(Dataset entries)

════

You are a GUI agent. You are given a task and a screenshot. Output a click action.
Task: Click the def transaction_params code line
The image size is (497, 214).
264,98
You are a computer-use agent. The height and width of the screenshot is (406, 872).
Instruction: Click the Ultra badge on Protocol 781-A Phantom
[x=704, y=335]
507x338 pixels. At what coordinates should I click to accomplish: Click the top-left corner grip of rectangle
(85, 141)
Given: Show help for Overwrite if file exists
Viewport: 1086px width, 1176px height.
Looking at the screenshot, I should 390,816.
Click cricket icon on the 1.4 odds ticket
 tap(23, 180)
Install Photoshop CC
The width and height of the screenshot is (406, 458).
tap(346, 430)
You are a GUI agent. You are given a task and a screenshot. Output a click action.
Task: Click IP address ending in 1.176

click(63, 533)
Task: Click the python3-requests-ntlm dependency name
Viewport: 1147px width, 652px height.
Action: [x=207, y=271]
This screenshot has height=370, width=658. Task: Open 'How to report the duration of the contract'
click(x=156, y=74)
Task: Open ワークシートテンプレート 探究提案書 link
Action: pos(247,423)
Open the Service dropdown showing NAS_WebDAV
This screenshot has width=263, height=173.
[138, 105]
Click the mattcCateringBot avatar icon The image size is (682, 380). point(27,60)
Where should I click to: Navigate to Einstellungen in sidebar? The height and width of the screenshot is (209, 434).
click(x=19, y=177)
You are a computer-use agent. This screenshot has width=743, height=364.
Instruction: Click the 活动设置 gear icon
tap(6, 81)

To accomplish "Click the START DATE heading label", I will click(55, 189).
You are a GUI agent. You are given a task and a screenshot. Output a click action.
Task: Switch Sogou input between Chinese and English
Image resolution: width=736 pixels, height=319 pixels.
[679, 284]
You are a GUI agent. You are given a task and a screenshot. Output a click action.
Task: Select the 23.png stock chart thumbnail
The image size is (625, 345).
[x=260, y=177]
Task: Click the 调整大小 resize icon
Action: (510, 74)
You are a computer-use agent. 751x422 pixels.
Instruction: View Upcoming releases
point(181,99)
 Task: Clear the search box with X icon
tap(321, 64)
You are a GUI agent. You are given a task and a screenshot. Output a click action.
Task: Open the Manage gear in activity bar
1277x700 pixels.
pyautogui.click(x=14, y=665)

════

What you should do is return the records above exactly, leaving nothing out.

You are a GUI agent. You are given a task and a screenshot. Output a click action.
Task: Click the def transaction_params code line
The image size is (497, 214).
264,98
You are a computer-use agent. The height and width of the screenshot is (406, 872).
Instruction: Click the Ultra badge on Protocol 781-A Phantom
[x=704, y=335]
507x338 pixels. At what coordinates should I click to accomplish: Click the top-left corner grip of rectangle
(85, 141)
Given: Show help for Overwrite if file exists
Viewport: 1086px width, 1176px height.
Looking at the screenshot, I should 390,816.
Click cricket icon on the 1.4 odds ticket
 tap(23, 180)
Install Photoshop CC
The width and height of the screenshot is (406, 458).
tap(346, 430)
You are a GUI agent. You are given a task and a screenshot. Output a click action.
Task: Click IP address ending in 1.176

click(63, 533)
Task: Click the python3-requests-ntlm dependency name
Viewport: 1147px width, 652px height.
Action: [x=207, y=271]
This screenshot has height=370, width=658. Task: Open 'How to report the duration of the contract'
click(x=156, y=74)
Task: Open ワークシートテンプレート 探究提案書 link
Action: pos(247,423)
Open the Service dropdown showing NAS_WebDAV
This screenshot has width=263, height=173.
[138, 105]
Click the mattcCateringBot avatar icon The image size is (682, 380). point(27,60)
Where should I click to: Navigate to Einstellungen in sidebar? The height and width of the screenshot is (209, 434).
click(x=19, y=177)
You are a computer-use agent. This screenshot has width=743, height=364.
Instruction: Click the 活动设置 gear icon
tap(6, 81)

To accomplish "Click the START DATE heading label", I will click(55, 189).
You are a GUI agent. You are given a task and a screenshot. Output a click action.
Task: Switch Sogou input between Chinese and English
Image resolution: width=736 pixels, height=319 pixels.
[679, 284]
You are a GUI agent. You are given a task and a screenshot. Output a click action.
Task: Select the 23.png stock chart thumbnail
The image size is (625, 345).
[x=260, y=177]
Task: Click the 调整大小 resize icon
Action: (510, 74)
You are a computer-use agent. 751x422 pixels.
Instruction: View Upcoming releases
point(181,99)
 Task: Clear the search box with X icon
tap(321, 64)
You are a GUI agent. You are given a task and a screenshot. Output a click action.
Task: Open the Manage gear in activity bar
1277x700 pixels.
pyautogui.click(x=14, y=665)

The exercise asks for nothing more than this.